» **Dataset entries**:
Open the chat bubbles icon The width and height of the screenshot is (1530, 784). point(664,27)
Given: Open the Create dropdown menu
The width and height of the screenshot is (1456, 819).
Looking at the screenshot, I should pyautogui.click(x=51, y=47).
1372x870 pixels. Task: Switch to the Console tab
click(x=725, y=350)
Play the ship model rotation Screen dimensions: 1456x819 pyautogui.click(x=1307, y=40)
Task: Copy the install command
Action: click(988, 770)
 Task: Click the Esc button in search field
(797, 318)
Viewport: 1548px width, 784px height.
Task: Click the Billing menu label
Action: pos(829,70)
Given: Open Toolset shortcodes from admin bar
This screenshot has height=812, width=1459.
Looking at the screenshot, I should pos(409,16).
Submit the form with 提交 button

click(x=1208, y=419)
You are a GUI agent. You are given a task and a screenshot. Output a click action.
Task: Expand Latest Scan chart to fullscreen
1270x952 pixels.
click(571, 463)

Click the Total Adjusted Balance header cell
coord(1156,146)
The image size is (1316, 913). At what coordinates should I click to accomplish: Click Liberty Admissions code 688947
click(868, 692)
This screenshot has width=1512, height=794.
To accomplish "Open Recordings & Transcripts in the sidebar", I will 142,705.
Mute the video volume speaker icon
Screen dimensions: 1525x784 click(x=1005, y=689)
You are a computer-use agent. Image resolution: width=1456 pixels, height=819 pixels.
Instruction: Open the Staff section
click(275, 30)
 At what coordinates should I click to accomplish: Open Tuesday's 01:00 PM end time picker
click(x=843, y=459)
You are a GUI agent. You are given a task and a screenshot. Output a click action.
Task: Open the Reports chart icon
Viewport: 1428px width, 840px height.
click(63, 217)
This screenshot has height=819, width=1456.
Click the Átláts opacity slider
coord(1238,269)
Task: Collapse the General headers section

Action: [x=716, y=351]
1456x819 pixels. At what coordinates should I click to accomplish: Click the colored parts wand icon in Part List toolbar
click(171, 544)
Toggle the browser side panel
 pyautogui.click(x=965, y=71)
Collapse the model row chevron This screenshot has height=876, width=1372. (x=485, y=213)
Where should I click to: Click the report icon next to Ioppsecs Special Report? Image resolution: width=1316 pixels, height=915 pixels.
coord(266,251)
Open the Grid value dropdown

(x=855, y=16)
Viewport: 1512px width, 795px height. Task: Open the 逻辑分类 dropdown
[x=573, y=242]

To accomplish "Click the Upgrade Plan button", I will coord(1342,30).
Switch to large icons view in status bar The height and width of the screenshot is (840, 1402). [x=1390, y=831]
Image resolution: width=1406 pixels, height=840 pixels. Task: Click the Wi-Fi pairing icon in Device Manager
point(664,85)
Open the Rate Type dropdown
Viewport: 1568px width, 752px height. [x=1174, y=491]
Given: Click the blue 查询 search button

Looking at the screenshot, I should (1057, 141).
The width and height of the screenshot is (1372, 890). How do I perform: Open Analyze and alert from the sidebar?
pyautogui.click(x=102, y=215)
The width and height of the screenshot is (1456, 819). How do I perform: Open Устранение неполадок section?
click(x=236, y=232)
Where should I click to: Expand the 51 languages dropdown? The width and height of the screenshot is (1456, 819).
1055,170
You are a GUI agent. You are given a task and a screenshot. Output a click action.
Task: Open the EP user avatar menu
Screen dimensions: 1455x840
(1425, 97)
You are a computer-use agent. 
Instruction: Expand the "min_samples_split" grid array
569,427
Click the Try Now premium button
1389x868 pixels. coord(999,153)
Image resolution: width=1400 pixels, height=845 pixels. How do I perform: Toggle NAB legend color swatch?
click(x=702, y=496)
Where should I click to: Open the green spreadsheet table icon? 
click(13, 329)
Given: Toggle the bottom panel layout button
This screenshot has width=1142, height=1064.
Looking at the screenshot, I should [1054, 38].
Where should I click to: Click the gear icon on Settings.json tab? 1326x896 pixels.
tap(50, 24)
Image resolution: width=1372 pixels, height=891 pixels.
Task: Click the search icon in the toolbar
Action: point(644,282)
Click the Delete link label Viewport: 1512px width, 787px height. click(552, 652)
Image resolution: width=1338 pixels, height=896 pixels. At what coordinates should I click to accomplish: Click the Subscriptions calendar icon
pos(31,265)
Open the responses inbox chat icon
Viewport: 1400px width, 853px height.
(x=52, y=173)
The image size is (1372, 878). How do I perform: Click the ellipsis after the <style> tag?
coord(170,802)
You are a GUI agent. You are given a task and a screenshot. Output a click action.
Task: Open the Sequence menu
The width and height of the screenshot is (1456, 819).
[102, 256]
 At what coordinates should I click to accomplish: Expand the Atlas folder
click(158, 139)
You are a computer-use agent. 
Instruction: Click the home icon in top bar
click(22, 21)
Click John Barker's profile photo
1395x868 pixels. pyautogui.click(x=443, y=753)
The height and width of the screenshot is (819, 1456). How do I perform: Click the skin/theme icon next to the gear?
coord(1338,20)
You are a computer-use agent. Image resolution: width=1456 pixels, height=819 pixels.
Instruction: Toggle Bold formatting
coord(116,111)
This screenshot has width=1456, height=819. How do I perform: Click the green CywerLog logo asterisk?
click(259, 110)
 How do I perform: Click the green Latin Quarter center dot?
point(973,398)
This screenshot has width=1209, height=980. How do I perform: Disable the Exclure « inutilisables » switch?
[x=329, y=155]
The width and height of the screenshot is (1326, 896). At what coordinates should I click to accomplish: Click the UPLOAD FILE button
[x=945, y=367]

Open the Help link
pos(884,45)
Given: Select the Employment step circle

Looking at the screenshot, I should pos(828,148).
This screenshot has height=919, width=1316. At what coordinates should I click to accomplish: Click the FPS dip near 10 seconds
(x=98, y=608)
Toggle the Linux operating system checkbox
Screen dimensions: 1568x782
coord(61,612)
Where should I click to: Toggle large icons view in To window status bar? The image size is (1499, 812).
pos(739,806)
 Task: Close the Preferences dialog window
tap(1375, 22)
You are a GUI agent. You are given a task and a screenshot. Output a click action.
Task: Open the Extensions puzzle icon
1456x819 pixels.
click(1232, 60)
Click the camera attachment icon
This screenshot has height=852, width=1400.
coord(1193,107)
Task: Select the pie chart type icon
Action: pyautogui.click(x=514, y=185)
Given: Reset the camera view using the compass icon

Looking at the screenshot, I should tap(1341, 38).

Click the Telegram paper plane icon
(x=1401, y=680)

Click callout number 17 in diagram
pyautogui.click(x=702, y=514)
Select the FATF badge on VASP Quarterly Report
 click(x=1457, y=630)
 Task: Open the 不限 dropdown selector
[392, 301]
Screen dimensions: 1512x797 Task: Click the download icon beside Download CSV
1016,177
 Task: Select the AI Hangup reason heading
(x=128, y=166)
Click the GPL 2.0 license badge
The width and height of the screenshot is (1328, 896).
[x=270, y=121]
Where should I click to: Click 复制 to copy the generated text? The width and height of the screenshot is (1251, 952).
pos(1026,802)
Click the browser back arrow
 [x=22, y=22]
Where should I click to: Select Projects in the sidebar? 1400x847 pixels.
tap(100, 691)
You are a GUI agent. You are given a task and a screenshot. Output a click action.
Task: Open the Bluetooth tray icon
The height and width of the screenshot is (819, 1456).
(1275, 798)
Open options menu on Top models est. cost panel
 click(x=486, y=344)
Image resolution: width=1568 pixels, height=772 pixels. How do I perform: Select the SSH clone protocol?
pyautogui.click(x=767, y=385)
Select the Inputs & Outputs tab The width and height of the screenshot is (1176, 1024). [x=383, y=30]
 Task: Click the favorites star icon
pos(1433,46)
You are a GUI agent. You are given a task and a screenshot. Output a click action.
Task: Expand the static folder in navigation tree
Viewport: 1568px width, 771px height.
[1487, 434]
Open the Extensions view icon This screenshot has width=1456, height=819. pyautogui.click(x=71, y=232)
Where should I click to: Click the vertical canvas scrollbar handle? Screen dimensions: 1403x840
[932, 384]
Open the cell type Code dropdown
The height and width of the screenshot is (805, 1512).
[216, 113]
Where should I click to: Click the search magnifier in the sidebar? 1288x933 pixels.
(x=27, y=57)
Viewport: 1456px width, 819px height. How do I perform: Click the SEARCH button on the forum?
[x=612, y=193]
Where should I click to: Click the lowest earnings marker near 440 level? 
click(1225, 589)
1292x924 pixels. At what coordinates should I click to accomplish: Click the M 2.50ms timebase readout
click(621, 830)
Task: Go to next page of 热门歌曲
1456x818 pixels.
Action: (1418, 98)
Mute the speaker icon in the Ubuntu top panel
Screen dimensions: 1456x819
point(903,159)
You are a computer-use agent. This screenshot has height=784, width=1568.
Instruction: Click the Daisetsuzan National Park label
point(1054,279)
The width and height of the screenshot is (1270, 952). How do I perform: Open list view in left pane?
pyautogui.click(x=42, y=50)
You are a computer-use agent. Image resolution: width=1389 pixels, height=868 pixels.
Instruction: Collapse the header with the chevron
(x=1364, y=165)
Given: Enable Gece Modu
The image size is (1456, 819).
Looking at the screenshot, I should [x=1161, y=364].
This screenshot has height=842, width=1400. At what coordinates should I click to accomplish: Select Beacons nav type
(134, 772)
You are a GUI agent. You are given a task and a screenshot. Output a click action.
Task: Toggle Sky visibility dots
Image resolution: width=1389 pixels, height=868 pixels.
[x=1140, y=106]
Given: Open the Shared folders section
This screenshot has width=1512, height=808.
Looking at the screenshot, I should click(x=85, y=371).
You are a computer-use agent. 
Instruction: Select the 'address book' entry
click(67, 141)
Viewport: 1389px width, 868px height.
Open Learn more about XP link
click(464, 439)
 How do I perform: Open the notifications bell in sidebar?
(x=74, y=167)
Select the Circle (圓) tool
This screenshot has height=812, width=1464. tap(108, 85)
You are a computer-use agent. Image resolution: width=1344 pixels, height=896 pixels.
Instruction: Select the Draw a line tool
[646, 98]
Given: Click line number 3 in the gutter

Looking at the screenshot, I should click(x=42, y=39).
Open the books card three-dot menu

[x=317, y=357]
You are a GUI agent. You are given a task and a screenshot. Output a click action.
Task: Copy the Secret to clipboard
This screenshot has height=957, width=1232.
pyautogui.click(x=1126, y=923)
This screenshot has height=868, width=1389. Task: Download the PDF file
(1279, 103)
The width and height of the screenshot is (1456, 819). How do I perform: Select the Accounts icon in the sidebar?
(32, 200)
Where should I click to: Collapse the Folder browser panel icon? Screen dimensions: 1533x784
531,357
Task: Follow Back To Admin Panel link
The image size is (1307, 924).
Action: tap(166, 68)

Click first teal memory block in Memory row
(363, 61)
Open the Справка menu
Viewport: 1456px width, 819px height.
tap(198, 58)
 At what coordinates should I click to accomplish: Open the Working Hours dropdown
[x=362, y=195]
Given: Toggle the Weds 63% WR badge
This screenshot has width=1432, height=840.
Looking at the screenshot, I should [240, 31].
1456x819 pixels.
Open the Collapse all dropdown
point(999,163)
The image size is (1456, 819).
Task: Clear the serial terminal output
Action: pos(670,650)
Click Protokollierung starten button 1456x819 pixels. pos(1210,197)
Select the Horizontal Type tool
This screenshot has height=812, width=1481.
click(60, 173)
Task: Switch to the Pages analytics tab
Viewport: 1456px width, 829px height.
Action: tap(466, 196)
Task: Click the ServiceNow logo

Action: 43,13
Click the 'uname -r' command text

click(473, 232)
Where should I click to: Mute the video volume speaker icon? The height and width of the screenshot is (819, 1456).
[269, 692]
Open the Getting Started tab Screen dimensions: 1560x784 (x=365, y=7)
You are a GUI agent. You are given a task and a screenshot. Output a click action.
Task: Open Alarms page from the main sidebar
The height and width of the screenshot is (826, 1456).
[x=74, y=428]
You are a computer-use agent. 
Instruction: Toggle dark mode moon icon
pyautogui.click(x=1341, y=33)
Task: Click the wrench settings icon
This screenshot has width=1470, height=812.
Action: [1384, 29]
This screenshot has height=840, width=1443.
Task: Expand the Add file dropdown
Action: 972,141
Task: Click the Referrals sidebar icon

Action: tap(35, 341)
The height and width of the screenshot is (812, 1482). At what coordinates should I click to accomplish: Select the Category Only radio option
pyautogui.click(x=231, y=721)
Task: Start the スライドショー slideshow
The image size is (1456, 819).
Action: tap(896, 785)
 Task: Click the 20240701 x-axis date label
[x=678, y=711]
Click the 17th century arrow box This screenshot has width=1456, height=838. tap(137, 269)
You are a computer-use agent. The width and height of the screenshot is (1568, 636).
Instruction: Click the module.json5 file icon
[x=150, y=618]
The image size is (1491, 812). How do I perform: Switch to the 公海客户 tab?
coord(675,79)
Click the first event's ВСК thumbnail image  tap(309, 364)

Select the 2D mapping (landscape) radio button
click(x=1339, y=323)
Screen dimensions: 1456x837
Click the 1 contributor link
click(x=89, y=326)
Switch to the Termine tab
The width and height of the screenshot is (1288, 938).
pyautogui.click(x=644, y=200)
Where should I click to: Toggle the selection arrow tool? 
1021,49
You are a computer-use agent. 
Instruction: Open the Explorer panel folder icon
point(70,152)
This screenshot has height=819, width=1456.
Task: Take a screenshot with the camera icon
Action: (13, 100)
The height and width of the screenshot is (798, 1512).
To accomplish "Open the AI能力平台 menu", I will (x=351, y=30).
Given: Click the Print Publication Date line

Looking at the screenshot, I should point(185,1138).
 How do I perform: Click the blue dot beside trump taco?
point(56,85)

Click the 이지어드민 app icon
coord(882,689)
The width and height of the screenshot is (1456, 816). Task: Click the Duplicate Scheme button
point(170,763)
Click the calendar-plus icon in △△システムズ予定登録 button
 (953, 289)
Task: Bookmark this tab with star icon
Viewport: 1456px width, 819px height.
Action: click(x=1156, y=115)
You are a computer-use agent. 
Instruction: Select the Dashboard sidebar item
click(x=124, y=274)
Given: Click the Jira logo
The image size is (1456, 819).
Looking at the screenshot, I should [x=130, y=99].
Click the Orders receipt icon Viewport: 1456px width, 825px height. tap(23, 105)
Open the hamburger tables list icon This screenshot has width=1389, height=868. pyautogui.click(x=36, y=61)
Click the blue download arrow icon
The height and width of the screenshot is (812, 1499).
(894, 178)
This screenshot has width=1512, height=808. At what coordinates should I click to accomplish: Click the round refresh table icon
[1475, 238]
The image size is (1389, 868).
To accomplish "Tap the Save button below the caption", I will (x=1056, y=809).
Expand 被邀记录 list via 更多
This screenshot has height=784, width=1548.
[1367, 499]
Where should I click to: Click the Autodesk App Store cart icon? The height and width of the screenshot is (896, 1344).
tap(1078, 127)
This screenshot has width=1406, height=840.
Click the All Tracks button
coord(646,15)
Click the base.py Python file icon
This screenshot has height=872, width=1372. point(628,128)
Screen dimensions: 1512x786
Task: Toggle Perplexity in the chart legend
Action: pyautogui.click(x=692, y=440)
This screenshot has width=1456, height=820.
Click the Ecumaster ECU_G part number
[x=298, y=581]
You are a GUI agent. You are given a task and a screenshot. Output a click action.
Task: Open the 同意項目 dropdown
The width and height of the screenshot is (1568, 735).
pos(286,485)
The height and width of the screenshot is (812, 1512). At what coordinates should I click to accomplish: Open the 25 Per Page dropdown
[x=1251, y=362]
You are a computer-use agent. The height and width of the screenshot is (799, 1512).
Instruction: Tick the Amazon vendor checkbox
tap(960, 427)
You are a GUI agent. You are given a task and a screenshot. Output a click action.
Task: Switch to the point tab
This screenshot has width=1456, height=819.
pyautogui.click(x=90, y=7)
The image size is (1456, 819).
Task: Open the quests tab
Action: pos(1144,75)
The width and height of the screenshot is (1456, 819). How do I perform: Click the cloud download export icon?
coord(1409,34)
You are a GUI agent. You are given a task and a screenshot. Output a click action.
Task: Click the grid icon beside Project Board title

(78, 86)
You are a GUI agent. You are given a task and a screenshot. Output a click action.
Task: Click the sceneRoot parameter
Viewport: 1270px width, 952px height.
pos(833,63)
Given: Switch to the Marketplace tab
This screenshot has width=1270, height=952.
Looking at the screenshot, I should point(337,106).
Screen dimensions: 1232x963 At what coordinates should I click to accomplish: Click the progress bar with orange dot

» **INSTRUCTIONS TO FOLLOW**: If a line of the data above contains "Extensions", copy it out.

» **YOUR SOLUTION**:
Task: Open the Extensions puzzle icon
Open the Extensions view icon This screenshot has width=1456, height=819. pyautogui.click(x=71, y=232)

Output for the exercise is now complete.